Functional Tricuspid Regurgitation Clinical Trial
Official title:
Outcome of MC3 Ring Annuloplasty for Moderate and Severe Functional Tricuspid Regurgitation Associated With Rheumatic Mitral Valve Disease
This study includes 105 patients who underwent repair for ≥ moderate tricuspid regurgitation (TR) during mitral valve replacement for rheumatic valve disease. Between January 2016 and December 2018, a group of 23 patients underwent ring annuloplasty with Edward MC3 rings were compared to another group of 82 patients underwent standard suture (DeVega) repair. The primary outcome was residual TR (≥ moderate TR).

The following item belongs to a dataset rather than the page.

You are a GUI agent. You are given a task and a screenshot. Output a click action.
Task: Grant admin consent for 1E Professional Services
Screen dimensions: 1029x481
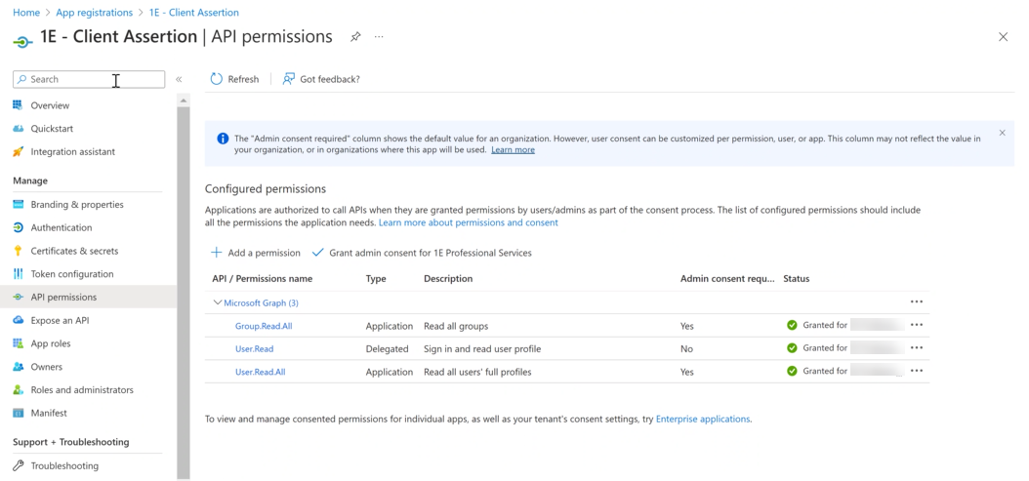[x=422, y=253]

This study evaluated early and midterm outcomes after operations for TV repair which were
performed at our institution, between January 2016 and December 2018. The mean follow-up
duration was 18.84±9.90 months (range: 3-33 months). The study included 105 patients who
underwent repair for FTR during mitral valve replacement for rheumatic valve disease. There
were 82 patients underwent suture (DeVega) repair and 23 patients underwent ring annuloplasty
using Edward MC3 incomplete 3D ring. The indications of surgery for FTR were: (1) severe TR;
or (2) moderate TR with annular dilatation greater than 40 mm and/or preoperative systolic
pulmonary artery pressure (SPAP) >50 mmHg. We excluded patients with non-rheumatic mitral
disease, combined mitral and aortic valve replacement, mitral valve repair, concomitant
coronary artery or aortic surgery, mild or organic tricuspid regurgitation, emergency
surgery, reoperations or missed data. Based on echocardiographic data, the severity of TR was
graded as: 0 (no TR), 1+ (mild TR), 2+ (mild to moderate TR), 3+ (moderately severe TR), or
4+ (severe).
The type of tricuspid valve repair was chosen in according to surgeon's preference and
echocardiographic criteria of TV. The DeVega repair was performed when the patient had
minimal annular dilation and lower severity of pulmonary hypertension, while ring
annuloplasty was performed in patients with severe tricuspid annular dilation and severe
pulmonary hypertension. The DeVega repair was performed on a beating heart using
pledget-supported two 4-0 polypropylene running parallel sutures. The MC3 ring annuloplasty
was performed through right atriotomy using cardiopulmonary bypass and cardioplegic arrest.
The ring size was determined after measurement of the length of the attachments of the
tricuspid septal leaflet (the distance between the anteroseptal and septoposterior
commissures) or the surface area of the anterior leaflet. The chosen ring was undersized by
at least one size. The ring was implanted from the anteroseptal commissure to the middle of
the septal leaflet. A series of 8 to10 mattress sutures with a 2-0 Ethibond multifilament
suture were made on the tricuspid annulus starting from the center of the septal annulus to
the anteroseptal commissure in the counter-clockwise direction, to avoid the atrioventricular
conduction tissue. Thereafter, the sutures were placed through the sewing ring of the
prosthesis , followed by lowering and securing of the ring to the annulus The collected
pre-operative data included age, sex, New York Heart Association (NYHA) functional class, ,
and the type of preoperative mitral valve disease. The primarily assessed post-operative
outcome was residual TR (≥ moderate TR; ≥ grade +2). Other assessed pre- and post-operative
parameters included NYHA functional class, and echocardiographic data regarding grade of TR,
SPAP, tricuspid annulus (TA) diameter, tricuspid annular plane systolic excursion (TAPSE),
left atrial diameter (LAD), left ventricular end-diastolic dimension (LVEDD), left
ventricular end-systolic dimension (LVESD), and left ventricular ejection fraction (LVEF).